WHAT THIS TASK INVOLVES
In the listing below, take the lines between the one holding "You are a computer-use agent." and the one holding "[x=134, y=54]", inclusive, and swap "clone URL" for "repository URL". Return only those lines, with everything else unchanged.

GIVEN DATA
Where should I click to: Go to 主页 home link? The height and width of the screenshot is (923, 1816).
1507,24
==
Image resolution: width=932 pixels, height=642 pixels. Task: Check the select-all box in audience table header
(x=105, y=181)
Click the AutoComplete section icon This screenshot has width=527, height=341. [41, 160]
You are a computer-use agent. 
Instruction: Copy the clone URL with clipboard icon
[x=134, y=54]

THE SOLUTION
You are a computer-use agent. 
Instruction: Copy the repository URL with clipboard icon
[x=134, y=54]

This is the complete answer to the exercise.